(Pixel coordinate grounding data)
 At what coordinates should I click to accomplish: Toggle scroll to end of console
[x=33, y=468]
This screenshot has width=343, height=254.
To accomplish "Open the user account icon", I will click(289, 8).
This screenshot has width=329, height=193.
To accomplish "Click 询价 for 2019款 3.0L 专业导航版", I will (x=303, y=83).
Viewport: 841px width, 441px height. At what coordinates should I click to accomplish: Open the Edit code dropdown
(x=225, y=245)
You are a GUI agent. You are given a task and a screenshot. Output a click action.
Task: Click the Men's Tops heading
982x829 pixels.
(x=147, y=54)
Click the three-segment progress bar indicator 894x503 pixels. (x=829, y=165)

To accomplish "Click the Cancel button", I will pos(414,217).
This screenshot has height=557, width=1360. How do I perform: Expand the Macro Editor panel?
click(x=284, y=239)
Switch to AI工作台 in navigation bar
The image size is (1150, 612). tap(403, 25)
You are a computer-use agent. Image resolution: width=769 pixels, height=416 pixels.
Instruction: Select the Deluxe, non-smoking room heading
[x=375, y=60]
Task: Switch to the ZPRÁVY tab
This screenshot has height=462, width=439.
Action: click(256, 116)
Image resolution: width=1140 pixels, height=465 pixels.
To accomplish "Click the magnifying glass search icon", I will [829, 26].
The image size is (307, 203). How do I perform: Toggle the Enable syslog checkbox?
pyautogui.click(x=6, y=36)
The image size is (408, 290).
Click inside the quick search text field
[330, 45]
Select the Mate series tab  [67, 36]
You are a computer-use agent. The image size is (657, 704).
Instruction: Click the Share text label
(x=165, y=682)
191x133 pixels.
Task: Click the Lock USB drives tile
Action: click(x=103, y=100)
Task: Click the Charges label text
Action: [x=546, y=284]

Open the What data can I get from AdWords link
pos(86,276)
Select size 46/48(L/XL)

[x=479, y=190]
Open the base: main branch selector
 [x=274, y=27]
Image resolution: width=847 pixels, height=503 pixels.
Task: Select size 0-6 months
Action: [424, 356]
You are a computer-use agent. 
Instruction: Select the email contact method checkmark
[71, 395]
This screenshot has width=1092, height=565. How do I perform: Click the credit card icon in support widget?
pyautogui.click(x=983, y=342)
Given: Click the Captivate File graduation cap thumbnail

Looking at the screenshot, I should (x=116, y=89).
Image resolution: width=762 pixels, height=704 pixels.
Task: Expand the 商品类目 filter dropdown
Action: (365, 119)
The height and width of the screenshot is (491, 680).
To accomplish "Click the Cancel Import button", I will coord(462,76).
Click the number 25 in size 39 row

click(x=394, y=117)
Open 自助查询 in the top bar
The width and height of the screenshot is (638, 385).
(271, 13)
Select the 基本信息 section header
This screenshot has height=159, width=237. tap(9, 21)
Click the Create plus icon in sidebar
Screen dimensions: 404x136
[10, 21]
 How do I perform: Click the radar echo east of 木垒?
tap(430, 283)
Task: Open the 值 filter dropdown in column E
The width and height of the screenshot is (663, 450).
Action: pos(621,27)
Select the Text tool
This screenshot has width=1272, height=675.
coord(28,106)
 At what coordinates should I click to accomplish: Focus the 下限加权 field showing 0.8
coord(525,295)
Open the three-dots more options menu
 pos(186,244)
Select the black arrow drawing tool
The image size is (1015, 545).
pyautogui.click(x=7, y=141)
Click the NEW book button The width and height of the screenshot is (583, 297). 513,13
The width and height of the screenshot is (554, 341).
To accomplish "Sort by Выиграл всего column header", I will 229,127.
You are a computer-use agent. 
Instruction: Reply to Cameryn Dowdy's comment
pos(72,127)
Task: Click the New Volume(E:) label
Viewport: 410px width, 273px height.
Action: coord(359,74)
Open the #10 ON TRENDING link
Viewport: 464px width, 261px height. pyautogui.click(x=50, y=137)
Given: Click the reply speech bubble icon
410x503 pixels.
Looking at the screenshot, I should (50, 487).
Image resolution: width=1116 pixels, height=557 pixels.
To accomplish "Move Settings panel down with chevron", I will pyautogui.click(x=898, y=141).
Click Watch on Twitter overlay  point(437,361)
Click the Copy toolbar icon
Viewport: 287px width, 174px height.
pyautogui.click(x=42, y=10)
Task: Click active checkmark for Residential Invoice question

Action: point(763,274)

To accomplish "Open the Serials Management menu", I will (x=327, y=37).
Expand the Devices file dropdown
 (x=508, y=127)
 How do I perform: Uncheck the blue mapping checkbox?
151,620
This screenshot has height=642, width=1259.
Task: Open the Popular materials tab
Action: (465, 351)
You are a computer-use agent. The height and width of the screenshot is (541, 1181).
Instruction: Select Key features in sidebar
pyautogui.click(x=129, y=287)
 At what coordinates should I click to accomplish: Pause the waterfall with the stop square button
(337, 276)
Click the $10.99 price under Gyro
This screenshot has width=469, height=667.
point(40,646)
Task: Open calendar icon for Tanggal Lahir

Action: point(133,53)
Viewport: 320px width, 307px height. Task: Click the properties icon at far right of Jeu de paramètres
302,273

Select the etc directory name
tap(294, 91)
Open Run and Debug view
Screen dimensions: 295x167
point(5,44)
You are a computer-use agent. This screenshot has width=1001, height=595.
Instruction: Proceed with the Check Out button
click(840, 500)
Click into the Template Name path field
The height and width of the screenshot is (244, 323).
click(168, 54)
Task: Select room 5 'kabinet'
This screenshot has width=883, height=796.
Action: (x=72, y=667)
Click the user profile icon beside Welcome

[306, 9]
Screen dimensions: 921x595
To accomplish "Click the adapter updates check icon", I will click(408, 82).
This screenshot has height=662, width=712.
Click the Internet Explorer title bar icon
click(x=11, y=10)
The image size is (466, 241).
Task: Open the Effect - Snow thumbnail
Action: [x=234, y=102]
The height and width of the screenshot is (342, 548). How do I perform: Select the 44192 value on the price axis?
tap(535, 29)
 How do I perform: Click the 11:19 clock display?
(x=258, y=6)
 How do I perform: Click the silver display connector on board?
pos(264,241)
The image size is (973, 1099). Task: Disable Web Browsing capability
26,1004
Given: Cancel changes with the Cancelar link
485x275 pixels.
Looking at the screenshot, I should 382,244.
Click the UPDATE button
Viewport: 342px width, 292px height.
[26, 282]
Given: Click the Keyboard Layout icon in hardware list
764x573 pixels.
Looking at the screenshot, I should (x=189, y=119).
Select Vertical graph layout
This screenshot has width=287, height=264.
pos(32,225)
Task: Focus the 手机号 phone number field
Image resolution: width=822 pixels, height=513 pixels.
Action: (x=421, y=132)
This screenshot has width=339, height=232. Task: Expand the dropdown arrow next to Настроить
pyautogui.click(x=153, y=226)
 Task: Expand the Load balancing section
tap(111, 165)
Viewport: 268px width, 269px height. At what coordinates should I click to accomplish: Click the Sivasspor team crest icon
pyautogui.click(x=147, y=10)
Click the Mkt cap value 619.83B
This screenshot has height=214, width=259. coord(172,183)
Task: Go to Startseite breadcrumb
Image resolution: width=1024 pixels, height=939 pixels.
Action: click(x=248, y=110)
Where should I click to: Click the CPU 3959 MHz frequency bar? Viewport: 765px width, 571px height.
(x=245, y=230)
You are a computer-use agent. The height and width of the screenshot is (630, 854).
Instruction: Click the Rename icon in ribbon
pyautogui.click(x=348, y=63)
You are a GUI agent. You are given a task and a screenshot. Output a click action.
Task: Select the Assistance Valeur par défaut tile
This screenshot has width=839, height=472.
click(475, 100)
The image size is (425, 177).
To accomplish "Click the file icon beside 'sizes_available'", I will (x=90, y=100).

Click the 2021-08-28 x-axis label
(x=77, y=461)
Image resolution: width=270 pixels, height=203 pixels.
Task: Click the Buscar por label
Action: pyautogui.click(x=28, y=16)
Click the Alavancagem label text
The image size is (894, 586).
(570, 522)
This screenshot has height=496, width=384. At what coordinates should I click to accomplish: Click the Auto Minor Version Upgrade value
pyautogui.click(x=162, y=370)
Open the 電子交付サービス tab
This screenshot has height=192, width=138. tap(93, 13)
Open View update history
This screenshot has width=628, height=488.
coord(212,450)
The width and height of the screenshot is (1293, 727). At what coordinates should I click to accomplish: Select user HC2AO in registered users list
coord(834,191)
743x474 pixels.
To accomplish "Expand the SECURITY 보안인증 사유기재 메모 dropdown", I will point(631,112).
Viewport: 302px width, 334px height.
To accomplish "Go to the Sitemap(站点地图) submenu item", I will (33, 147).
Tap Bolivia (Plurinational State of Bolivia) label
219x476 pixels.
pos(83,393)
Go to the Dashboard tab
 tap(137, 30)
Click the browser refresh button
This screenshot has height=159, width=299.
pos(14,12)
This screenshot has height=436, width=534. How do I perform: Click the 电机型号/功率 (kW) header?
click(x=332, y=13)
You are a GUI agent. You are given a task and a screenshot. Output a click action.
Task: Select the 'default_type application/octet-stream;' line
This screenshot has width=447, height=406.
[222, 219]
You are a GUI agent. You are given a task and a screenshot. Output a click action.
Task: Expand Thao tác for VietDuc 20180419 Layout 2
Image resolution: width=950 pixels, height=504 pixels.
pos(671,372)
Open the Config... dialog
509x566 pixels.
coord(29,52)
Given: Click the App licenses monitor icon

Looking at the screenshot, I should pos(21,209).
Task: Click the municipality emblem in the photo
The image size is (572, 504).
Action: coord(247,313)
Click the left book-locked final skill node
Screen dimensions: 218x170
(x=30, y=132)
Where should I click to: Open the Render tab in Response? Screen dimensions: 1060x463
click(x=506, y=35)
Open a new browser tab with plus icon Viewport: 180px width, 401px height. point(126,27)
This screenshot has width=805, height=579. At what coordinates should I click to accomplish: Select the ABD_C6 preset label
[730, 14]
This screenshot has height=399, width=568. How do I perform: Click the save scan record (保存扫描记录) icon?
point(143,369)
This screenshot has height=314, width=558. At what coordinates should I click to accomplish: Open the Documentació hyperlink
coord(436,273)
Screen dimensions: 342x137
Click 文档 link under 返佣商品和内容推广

◆ Your goal ◆
Go through the records above and return every line that holds the string "column".

◆ Answer to the exercise ◆
Task: Open the 值 filter dropdown in column E
To accomplish "Sort by Выиграл всего column header", I will 229,127.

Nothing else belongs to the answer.